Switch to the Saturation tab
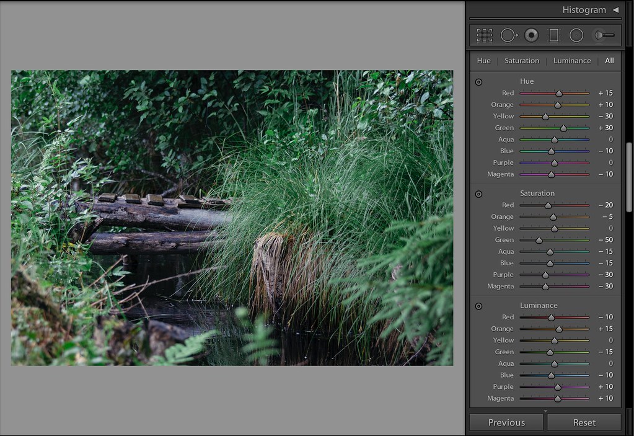The image size is (634, 436). [521, 61]
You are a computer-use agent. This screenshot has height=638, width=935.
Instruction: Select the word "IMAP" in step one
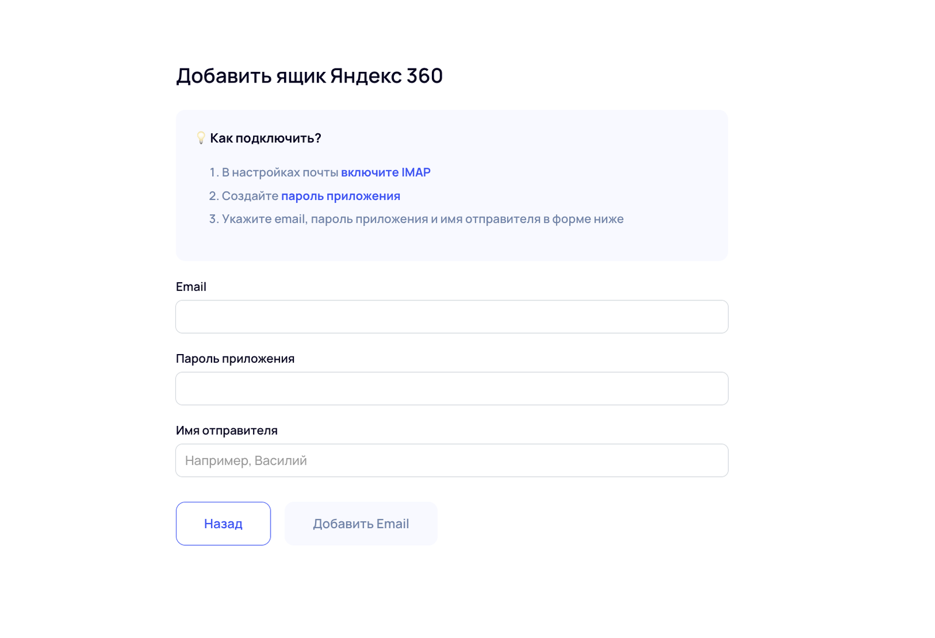417,172
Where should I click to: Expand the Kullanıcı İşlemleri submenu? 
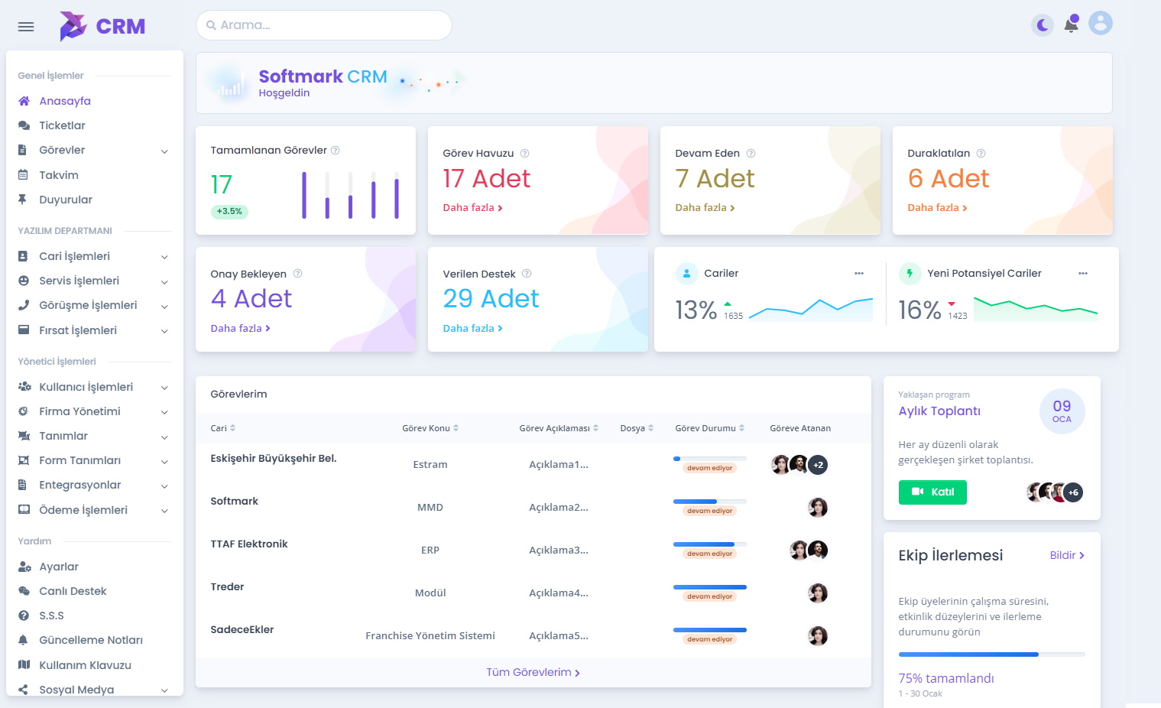tap(164, 388)
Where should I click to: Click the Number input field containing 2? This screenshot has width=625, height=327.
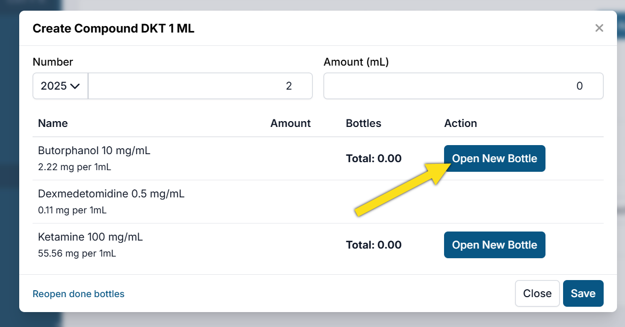point(200,86)
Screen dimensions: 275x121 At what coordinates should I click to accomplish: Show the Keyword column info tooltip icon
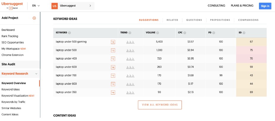tap(69, 32)
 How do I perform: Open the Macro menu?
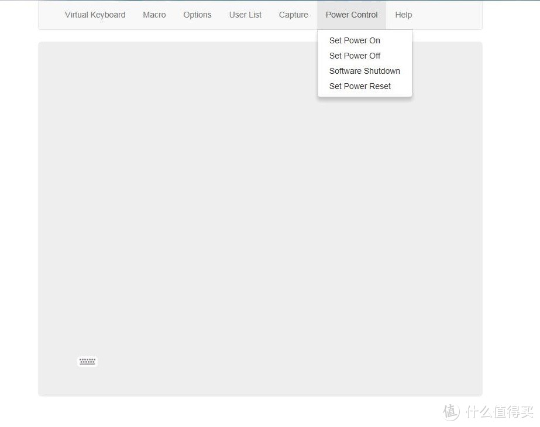point(154,15)
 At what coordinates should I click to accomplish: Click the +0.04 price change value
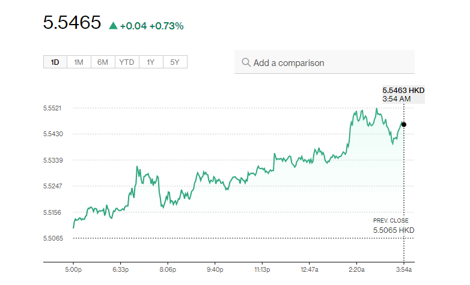click(x=133, y=26)
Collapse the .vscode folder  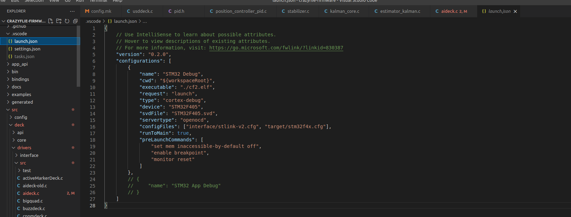tap(19, 34)
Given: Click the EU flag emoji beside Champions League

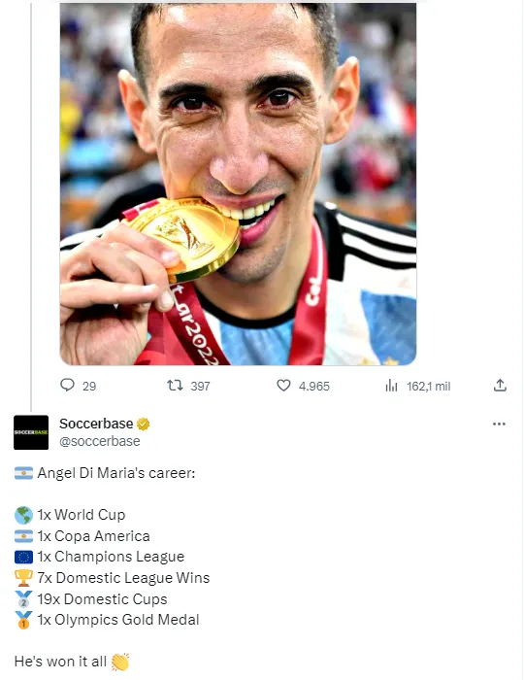Looking at the screenshot, I should (23, 557).
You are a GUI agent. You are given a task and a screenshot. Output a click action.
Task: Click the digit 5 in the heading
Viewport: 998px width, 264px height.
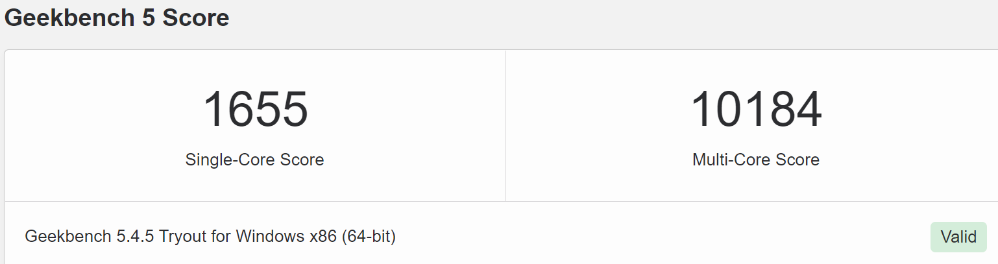148,18
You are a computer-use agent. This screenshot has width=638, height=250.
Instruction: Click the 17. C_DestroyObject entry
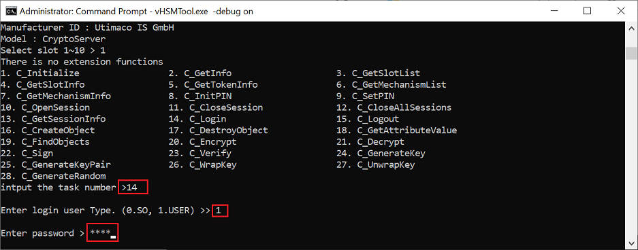(x=219, y=130)
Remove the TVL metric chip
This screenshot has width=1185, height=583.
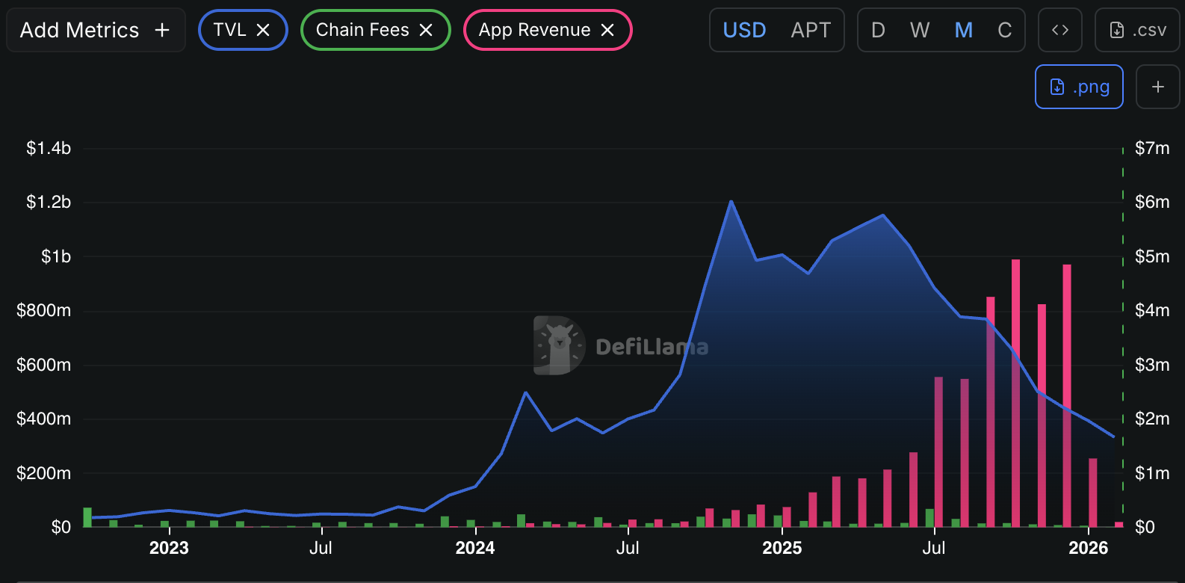tap(263, 30)
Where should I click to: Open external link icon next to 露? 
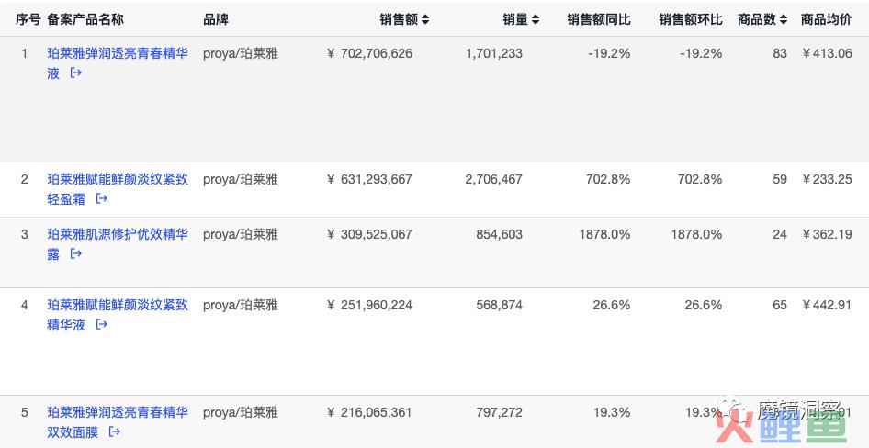(x=76, y=253)
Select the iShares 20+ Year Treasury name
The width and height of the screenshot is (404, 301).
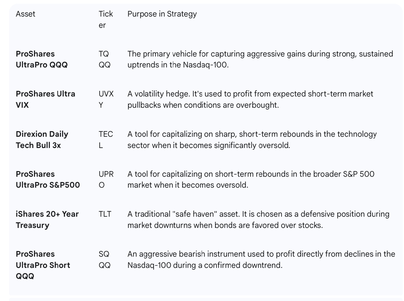click(47, 220)
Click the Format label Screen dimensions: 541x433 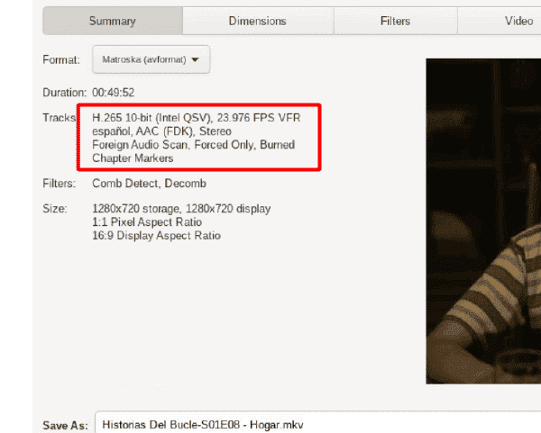61,60
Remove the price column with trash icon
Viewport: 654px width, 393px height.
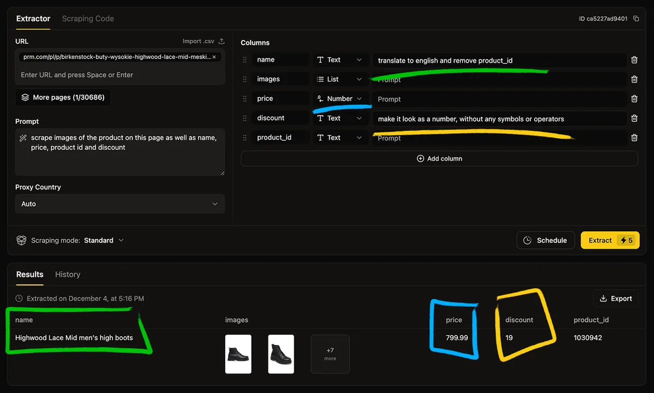point(634,99)
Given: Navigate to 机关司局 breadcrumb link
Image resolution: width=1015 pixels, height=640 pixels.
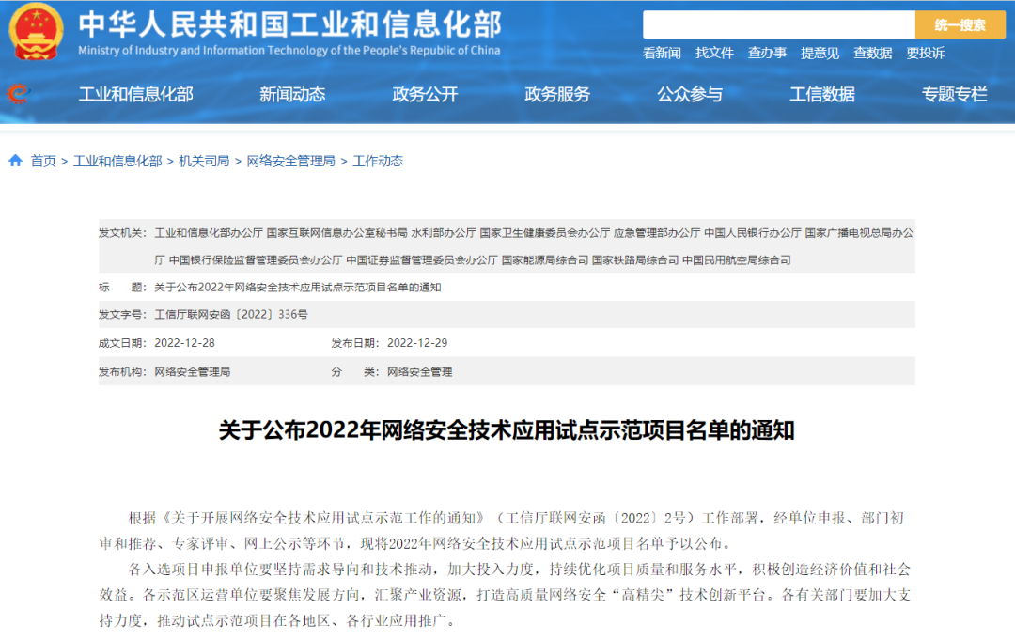Looking at the screenshot, I should click(x=204, y=162).
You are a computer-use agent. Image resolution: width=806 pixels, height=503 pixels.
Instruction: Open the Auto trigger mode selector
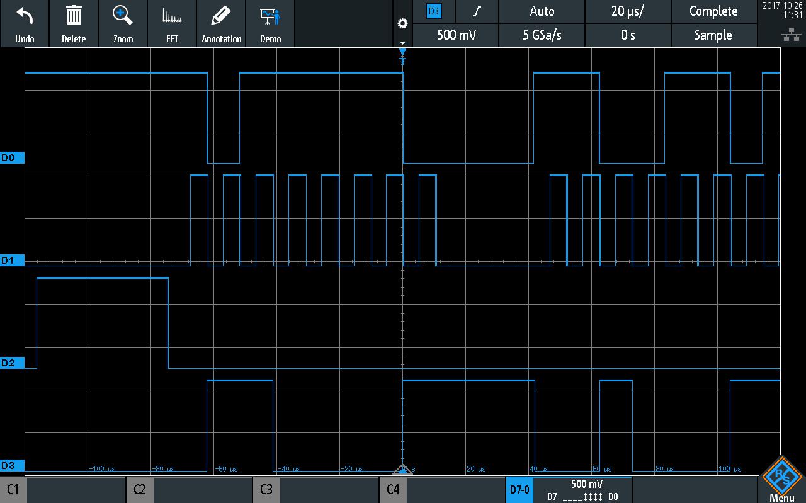tap(541, 11)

## PROBLEM TO WORK ON
In your copy, include no pictures and only the lines from the line with "Given: Navigate to 机关司局 breadcrumb link" through the final line of the listing above, reproduced exactly.

## EXERCISE ANSWER
Given: Navigate to 机关司局 breadcrumb link
Image resolution: width=1015 pixels, height=640 pixels.
Looking at the screenshot, I should click(x=204, y=162).
You are a computer-use agent. Image resolution: width=806 pixels, height=503 pixels.
Instruction: Open the Auto trigger mode selector
tap(541, 11)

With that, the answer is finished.